The choice to participate is an individual one, but regarding privacy, Apple has a long history of maintaining their user’s privacy even if it’s not popular. Apple is constantly asked by law enforcement officials to unlock iPhones of suspected terrorists and usually declines those requests over privacy concerns.
The companies have released detailed documents outlining the specifications and privacy requirements for software developers. Click here to view the documents. I will not pretend to understand everything covered in those documents, but I wanted to highlight the privacy requirement.
“Maintaining user privacy is an essential requirement in the design of this specification. The protocol maintains privacy by the following means:
- The Exposure Notification Bluetooth Specification does not use location for proximity detection. It strictly uses Bluetooth beaconing to detect proximity.
- A user’s Rolling Proximity Identifier changes on average every 15 minutes, and needs the Temporary Exposure Key to be correlated to a contact. This behavior reduces the risk of privacy loss from broadcasting the identifiers.
- Proximity identifiers obtained from other devices are processed exclusively on device.
- Users decide whether to contribute to exposure notification.

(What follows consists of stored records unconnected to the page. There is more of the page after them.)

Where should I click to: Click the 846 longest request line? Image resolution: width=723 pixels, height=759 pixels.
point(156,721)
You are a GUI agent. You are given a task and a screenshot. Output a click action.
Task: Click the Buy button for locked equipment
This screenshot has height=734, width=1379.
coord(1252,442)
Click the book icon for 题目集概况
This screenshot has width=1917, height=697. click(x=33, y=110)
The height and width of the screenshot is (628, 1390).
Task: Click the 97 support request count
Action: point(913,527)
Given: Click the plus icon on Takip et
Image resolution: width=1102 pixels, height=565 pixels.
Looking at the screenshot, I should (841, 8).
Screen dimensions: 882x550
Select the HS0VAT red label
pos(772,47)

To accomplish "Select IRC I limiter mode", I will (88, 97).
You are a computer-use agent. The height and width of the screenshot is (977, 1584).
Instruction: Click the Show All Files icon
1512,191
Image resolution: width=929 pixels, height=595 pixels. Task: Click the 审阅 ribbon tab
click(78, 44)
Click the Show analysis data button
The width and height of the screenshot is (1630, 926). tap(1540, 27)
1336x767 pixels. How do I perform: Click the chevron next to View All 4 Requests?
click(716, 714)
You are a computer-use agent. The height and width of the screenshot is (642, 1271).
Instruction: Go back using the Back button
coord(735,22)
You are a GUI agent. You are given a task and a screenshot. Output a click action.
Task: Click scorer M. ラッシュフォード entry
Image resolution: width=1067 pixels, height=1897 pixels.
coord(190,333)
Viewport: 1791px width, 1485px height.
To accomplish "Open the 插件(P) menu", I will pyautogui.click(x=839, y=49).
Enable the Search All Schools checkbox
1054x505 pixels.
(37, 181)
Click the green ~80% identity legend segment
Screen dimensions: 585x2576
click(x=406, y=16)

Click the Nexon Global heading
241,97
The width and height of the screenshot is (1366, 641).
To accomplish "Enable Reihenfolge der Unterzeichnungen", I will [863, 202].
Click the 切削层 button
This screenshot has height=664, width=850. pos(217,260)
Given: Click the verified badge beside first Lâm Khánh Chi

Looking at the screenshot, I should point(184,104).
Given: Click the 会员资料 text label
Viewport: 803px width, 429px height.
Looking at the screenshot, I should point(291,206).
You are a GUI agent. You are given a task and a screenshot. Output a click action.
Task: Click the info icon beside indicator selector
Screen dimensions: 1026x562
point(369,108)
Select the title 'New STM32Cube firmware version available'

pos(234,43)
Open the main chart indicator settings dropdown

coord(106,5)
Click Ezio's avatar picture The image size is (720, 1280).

- If diagnosed with COVID-19, users must provide their consent to share Diagnosis Keys with the server.
- Users have transparency into their participation in exposure notification.”
I have bolded the protocols which concern most privacy experts and how they are proceeding. The first is the use of Bluetooth only and not paired with the phone’s GPS information to determine location. Second, the data is stored on the user’s phone and not transmitted to a server, which could lead to individual identification. The last two requirements put the user and not government or public health officials in charge of notifications.
The announcement of the project has also prompted the ACLU and various government entities to release statements and guidance on privacy/use. One topic of particular interest is private employers requiring their employees to participate. On May 1, 2020, Ropes&Gray, a global law firm, published a detailed document on the topic—click here to view.
They concluded, “private employers likely could lawfully mandate that employees utilize a contact-tracing app, provided that the mandatory program is administered in a manner that is no more intrusive than necessary to meet the legitimate business concern.” The ACLU has compared the requirement to use the app to drug testing as a condition of employment. Some have even speculated stores could require proof of the app as a condition to enter. On its face, it seems outlandish, but I never envisioned a time that I would be required to wear a mask to enter my bank.
For the app to be effective it will need about 60 percent of the population to consistently use. Other countries have launched similar programs and could only gain about half of the required amount to voluntarily participate.